▶ **EXERCISE INSTRUCTIONS**
Should any entry hold a picture, omit that picture and copy the rest of the entry exactly.
**** DATASET EXCERPTS
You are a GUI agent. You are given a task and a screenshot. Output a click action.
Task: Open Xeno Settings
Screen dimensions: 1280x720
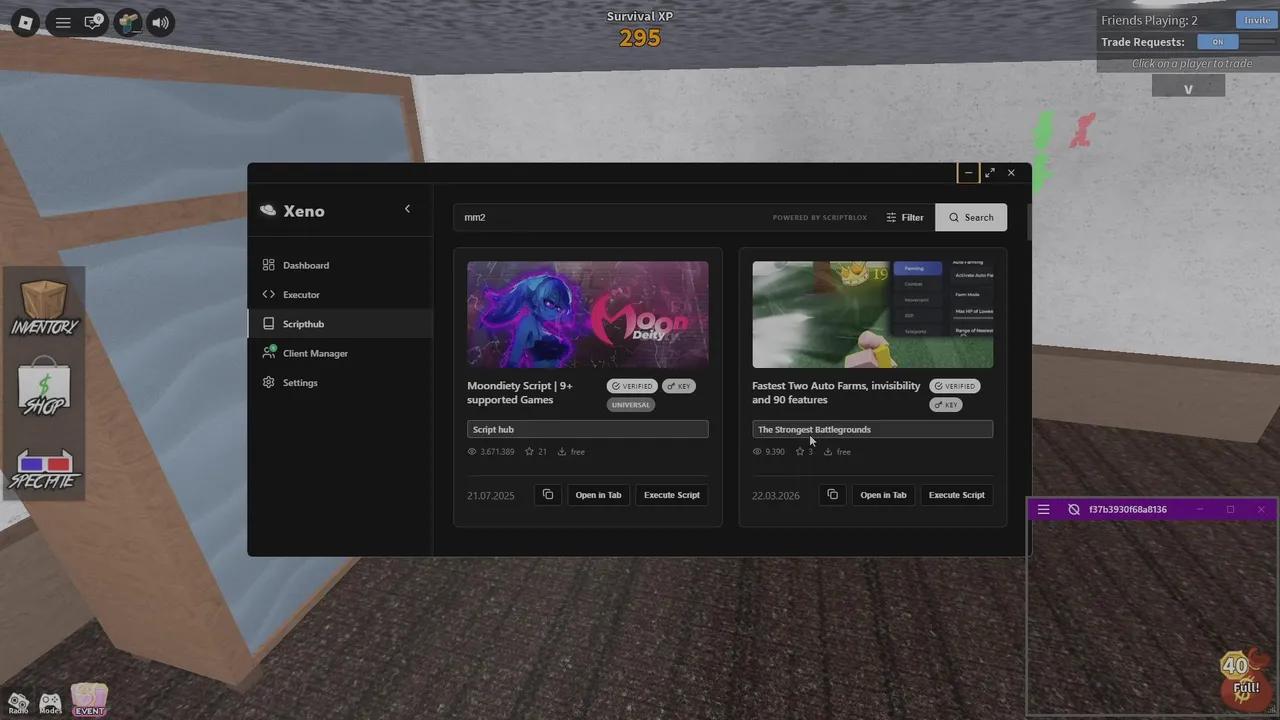point(300,382)
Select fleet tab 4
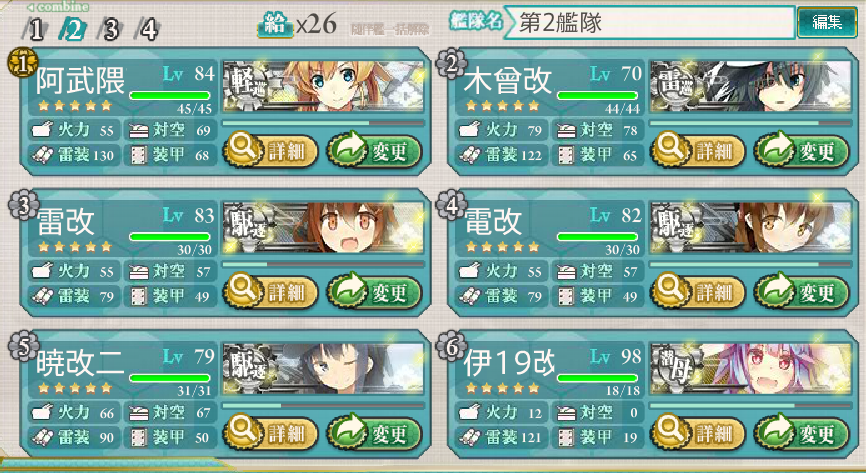 click(148, 29)
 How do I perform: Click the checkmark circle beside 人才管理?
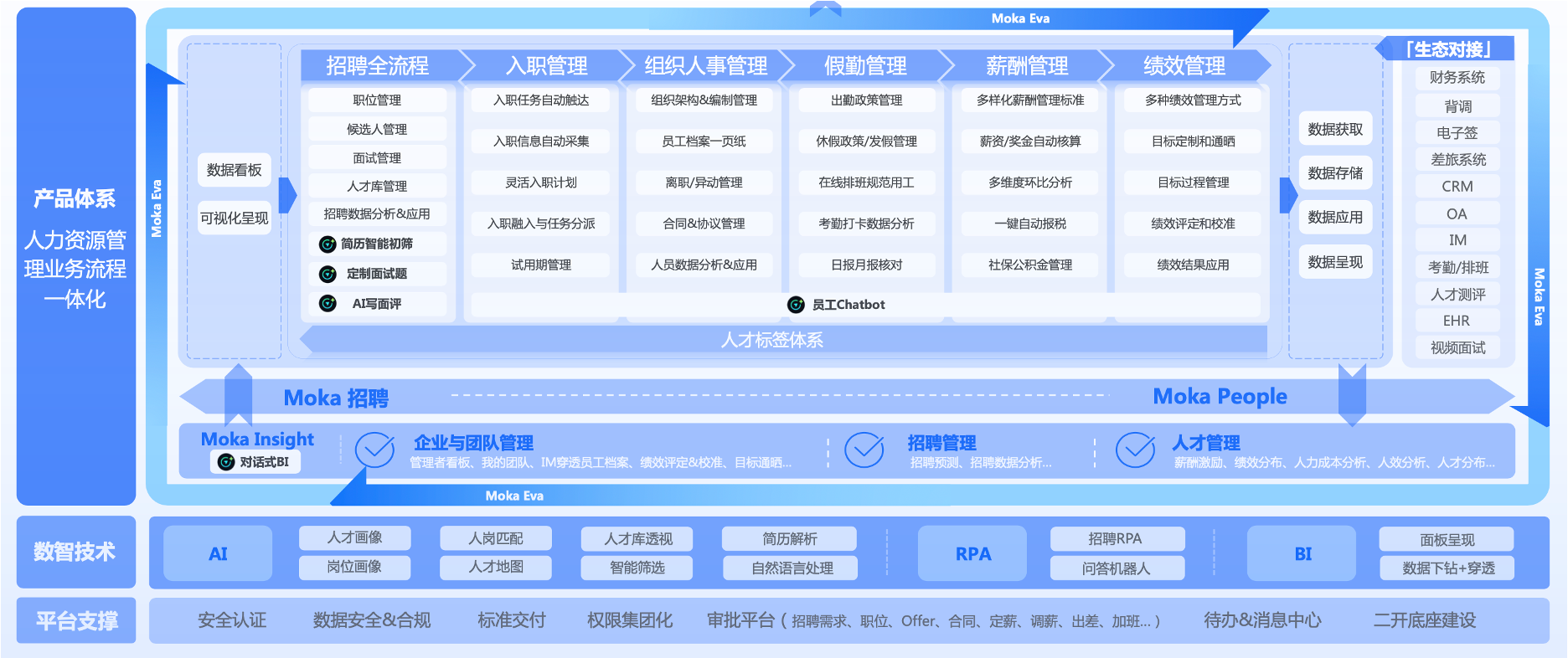point(1135,450)
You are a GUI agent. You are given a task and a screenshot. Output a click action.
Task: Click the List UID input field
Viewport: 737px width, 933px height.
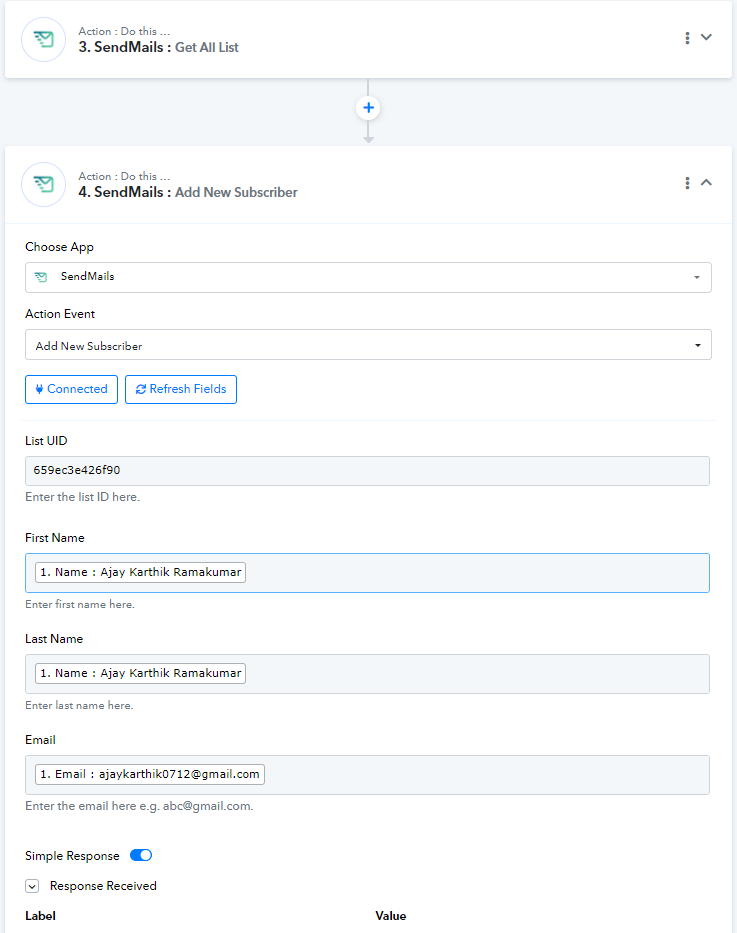point(368,471)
********
▶ **WRITTEN SOLUTION**
You are a GUI agent. You are given a task and a screenshot. Output a click action.
Task: Open Xeno Settings
Screen dimensions: 1280x720
point(300,382)
Select fleet tab 4
 click(148, 29)
 How do I perform: Click the checkmark circle beside 人才管理?
point(1135,450)
You are a GUI agent. You are given a task and a screenshot. Output a click action.
Task: Click the List UID input field
Viewport: 737px width, 933px height.
point(368,471)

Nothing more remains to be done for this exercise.